Here’s an excerpt from the interview with Jamie Foster Brown:

Jamie: Would you get married again?

The-Dream: Of course! I like the idea of it. I have this book I’m writing about how, as blessed as I am, how I could have a girlfriend; I could have kids with her, chill out and that’s my girl. We woo-woo-woo, whatever it is, and get all of the same things that you get when you’re married to someone. It probably didn’t work years go, but why get married? What do they say? “Get the milk without the cow.”

Jamie: Right
The-Dream: But that word “marriage” changes who you are. Immediately you’re not that forgiving and it’s just like, “We fought all the time when we were boyfriend and girlfriend and we never broke up.” You have a good fight when you’re married and it’s like, “I’m out of here. Peace!” It’s like it gets more fragile when it’s supposed to be stronger.

I guess not buying the cow saves on alimony and music royalties, because we all remember how that went with Christina Milian.

  • Nope

    It’s called being a good father. What is fatherhood to you all? Simply being there? Most men that are good fathers are involved in their children’s lives from the time they are born. And most halfway decent men will get up with the baby to help out the wife every now and then. Or a good father would simply want to comfort his child every now and then. And changing a diaper is too much work for a man now? Good grief! I guess all these involved fathers are just pansies. And you must really be delusional if you think that question was about a man coming home from work and then having to do the housework too.
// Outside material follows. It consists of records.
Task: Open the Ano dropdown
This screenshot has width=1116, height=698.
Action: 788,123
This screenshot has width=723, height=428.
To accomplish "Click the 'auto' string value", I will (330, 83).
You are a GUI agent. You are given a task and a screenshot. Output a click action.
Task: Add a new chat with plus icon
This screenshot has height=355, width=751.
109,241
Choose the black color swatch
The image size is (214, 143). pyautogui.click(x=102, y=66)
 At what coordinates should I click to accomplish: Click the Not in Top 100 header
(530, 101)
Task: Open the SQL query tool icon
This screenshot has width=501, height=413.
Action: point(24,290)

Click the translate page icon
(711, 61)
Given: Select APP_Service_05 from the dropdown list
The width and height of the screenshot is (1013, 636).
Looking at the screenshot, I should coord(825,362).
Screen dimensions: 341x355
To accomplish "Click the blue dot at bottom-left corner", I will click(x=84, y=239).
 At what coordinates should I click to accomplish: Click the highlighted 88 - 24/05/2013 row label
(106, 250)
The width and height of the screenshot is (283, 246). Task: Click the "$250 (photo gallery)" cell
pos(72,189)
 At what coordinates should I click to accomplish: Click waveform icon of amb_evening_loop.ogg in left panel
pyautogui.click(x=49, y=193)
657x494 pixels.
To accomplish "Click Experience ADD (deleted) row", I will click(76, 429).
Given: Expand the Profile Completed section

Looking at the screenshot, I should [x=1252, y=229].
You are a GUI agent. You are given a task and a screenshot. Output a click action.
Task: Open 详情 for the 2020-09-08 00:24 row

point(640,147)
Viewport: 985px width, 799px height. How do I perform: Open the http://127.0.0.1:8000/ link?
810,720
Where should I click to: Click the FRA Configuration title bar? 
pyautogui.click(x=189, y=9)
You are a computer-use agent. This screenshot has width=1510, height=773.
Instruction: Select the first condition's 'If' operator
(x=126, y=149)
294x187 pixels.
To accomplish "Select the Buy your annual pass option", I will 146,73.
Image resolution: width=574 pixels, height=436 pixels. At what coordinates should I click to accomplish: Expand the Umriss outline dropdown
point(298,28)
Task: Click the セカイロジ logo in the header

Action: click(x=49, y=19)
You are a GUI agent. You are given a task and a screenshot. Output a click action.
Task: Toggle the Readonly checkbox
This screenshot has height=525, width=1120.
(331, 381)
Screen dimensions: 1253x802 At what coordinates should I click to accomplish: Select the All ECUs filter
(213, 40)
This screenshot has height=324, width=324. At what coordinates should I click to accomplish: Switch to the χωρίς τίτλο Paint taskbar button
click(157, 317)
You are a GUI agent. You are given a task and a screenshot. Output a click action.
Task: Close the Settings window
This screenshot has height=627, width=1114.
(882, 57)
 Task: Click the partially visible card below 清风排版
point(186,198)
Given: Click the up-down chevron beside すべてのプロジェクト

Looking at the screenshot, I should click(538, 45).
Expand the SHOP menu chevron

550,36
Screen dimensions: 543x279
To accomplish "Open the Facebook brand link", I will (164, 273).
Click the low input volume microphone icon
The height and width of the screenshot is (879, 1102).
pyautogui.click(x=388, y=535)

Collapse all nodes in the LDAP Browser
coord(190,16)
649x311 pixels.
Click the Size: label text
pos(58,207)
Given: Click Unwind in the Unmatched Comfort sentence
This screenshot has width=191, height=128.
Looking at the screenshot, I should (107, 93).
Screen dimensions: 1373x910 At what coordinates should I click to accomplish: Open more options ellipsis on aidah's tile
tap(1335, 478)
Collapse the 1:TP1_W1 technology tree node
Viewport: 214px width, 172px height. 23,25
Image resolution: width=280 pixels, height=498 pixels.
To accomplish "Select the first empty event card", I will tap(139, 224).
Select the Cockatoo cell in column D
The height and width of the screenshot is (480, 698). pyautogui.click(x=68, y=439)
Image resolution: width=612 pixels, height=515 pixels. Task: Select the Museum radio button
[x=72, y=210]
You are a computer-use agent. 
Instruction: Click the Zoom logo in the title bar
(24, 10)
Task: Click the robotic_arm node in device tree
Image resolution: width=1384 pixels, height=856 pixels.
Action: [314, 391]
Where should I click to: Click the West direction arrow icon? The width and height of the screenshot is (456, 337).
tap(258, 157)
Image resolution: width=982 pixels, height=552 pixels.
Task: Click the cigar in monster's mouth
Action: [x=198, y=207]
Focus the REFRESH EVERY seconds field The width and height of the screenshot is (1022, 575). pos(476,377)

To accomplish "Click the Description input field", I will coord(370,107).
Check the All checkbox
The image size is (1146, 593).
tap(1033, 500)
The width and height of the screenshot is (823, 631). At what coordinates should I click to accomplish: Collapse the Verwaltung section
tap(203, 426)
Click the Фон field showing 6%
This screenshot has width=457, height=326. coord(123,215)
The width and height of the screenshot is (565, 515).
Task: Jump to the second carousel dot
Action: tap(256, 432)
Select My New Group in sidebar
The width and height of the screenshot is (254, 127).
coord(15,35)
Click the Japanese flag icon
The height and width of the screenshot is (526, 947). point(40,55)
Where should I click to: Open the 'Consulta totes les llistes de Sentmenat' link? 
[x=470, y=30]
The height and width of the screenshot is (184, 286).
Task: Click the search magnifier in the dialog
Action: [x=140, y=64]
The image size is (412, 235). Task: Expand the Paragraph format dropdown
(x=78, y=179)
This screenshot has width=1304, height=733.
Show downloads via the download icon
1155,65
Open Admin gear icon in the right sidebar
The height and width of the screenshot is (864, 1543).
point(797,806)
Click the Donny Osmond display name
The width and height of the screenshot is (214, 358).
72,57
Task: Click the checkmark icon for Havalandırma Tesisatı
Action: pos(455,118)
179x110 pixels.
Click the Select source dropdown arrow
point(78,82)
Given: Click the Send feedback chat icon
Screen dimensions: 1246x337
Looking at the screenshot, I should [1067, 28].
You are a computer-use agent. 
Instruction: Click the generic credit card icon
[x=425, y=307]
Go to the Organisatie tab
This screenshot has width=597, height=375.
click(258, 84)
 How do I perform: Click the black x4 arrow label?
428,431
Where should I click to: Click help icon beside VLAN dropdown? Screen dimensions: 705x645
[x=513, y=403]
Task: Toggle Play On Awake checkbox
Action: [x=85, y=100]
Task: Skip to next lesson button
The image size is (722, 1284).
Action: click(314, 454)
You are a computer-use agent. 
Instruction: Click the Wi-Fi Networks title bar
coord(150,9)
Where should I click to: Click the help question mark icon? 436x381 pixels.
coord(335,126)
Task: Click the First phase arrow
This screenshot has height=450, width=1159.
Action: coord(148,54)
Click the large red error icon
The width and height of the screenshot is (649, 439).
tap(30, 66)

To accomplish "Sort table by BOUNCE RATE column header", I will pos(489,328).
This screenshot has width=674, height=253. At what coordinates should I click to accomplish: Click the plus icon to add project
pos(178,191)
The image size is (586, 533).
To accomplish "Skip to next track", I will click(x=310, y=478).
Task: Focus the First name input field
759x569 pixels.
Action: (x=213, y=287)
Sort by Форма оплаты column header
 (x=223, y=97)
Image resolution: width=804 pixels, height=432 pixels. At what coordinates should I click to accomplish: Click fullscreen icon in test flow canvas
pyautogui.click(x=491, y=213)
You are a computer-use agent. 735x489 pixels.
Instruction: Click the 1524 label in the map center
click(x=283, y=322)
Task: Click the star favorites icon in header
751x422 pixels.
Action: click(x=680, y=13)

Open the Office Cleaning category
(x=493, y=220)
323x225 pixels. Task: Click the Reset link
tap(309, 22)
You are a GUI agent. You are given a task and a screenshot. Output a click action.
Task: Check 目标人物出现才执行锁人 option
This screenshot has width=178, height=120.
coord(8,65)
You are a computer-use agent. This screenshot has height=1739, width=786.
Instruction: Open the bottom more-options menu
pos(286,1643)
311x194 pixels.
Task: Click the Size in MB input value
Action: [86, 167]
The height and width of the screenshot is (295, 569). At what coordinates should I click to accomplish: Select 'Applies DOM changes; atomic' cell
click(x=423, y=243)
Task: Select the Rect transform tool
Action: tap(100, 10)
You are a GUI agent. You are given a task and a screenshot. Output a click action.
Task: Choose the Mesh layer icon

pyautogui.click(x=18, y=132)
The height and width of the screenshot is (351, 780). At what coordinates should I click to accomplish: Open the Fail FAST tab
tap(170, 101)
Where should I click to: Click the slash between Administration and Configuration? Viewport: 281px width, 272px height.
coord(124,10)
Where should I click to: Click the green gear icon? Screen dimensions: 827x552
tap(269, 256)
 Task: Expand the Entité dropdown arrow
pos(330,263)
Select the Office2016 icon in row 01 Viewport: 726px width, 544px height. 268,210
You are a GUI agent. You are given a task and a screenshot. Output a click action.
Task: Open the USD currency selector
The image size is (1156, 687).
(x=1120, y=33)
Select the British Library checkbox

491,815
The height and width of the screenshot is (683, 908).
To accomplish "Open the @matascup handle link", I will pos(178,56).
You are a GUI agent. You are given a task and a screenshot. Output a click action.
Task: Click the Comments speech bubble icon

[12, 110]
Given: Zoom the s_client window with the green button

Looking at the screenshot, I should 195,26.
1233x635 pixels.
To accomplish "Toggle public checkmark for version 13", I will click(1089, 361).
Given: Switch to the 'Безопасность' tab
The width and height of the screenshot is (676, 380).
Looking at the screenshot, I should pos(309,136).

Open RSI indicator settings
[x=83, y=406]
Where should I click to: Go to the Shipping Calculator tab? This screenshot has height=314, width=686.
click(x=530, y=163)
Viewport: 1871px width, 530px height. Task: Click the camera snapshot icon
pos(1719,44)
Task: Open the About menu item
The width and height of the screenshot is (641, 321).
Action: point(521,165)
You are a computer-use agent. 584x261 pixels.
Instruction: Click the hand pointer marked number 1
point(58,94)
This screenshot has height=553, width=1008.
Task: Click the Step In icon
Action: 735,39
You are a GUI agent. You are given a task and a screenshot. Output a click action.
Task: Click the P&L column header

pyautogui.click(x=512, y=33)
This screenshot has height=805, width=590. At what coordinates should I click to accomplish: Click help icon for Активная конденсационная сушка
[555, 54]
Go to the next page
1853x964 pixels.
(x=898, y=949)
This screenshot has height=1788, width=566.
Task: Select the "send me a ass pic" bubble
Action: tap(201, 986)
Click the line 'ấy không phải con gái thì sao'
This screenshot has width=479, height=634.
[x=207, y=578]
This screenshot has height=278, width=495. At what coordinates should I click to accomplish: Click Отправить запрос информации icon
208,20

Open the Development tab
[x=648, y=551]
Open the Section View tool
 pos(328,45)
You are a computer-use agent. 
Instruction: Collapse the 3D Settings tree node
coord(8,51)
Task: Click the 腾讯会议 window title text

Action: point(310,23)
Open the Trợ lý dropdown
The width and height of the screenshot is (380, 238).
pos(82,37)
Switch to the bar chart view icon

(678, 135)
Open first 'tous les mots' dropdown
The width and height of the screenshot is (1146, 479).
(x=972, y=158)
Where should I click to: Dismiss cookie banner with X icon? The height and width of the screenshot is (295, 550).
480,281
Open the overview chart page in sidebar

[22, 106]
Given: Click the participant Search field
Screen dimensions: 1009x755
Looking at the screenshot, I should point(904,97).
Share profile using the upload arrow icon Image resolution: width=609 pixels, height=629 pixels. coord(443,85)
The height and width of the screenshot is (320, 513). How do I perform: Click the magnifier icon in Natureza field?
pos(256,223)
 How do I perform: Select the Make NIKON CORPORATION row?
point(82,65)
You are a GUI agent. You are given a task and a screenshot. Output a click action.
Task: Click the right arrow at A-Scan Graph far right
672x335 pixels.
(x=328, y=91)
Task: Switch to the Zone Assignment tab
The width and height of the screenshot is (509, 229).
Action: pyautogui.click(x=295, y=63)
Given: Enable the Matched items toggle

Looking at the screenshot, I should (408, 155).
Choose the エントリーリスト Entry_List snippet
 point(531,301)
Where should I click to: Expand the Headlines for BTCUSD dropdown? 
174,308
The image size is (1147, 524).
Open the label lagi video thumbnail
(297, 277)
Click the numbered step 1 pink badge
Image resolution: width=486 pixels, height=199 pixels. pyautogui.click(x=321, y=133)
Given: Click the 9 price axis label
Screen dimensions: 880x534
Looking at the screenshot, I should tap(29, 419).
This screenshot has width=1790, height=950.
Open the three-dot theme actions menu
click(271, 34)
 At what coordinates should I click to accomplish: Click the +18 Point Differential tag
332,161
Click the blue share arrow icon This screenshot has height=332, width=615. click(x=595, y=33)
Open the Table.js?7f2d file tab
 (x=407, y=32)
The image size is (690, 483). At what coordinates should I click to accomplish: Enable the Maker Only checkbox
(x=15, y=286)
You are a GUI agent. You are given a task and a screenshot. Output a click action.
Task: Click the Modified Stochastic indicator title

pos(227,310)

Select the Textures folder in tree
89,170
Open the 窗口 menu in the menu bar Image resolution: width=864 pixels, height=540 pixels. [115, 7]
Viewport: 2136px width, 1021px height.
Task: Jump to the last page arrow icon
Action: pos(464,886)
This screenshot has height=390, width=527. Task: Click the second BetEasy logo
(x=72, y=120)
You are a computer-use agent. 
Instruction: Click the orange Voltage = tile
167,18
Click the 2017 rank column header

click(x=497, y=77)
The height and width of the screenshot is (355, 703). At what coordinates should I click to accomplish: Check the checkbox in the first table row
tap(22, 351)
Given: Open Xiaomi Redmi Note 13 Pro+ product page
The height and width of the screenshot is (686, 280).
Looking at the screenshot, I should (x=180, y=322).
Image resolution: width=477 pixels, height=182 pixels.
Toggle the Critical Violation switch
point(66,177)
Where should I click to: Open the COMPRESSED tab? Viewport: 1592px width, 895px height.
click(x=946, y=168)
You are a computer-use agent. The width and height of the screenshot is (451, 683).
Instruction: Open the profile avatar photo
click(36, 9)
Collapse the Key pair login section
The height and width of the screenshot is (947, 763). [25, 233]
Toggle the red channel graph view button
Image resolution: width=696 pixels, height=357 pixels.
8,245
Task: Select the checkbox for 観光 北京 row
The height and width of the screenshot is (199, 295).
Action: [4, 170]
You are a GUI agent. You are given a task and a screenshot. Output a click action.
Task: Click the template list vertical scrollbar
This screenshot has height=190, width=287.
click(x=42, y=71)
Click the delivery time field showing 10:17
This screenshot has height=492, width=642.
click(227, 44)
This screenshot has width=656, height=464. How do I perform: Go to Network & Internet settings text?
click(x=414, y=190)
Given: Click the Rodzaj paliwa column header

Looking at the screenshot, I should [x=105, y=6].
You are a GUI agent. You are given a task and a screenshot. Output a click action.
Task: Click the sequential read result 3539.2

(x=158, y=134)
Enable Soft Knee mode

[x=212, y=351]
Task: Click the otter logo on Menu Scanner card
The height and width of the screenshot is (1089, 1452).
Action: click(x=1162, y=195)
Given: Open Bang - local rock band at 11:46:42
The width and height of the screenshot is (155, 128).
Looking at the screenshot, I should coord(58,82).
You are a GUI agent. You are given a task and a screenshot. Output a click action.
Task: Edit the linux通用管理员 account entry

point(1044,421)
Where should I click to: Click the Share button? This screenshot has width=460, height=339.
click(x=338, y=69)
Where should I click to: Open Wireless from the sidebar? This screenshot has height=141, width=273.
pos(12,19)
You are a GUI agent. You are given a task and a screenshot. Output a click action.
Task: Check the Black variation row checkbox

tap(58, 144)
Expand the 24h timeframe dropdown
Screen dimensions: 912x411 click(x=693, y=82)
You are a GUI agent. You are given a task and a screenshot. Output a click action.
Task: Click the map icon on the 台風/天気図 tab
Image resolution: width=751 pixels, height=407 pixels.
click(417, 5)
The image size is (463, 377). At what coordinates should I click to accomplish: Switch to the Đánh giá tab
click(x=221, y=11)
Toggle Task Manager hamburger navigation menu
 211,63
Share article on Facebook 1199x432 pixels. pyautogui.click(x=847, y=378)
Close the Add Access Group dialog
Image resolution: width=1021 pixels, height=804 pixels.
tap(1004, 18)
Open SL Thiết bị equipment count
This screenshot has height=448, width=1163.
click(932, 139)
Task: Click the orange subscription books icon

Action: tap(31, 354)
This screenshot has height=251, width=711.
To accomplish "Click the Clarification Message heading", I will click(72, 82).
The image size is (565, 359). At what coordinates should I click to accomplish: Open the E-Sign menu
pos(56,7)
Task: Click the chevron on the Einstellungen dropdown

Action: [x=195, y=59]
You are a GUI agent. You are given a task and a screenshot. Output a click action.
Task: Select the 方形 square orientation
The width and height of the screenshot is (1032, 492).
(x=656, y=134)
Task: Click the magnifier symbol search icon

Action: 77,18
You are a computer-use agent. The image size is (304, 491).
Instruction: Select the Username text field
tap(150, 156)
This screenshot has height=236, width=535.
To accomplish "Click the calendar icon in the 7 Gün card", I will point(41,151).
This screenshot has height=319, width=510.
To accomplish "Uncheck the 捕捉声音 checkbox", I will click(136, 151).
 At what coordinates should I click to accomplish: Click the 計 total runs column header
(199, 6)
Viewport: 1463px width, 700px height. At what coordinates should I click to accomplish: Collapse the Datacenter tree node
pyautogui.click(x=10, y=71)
It was about asking if the man would be an involved father. I doubt you’re stupid enough to think that the interviewer was asking him if he would work and do the housework and raise the kids while his wife did nothing.

    It’s funny because you are always on this site talking about how black families are screwed up because there’s no man around, but fathers who are simply ATMs and present many times produce children that are no better than children from single parent households.

  • Starla

    @L..I have never believed in shacking up just because it has never appealed to me. But it would be great to hear a little bit more your experience. I am not being nosey, just curious.

  • MimiLuvs

    After the “70% of out-of-wedlock births/ Black women” stat was presented to the media, I did wonder if the statisticians also took cases of “co-habitation” was taken into consideration.
    If it was, why people (and when I say “people” I mean blog writers and their commentators) do not talk about those instances?
    I’ve noticed that people love to talk about “Around-the-way Tina with her brood of children and their daddies” but I haven’t heard much about “John and Carol and their children”.
    What I am trying to say is I haven’t read many articles (unless their religion-based) telling the women in those type of relationships to “keep their legs closed” and/or “get married to your babies’ father and stop shacking up”.

  • Pseudonym


    Spoken like a person who should truly never get married. That statement is SO @$$ backwards!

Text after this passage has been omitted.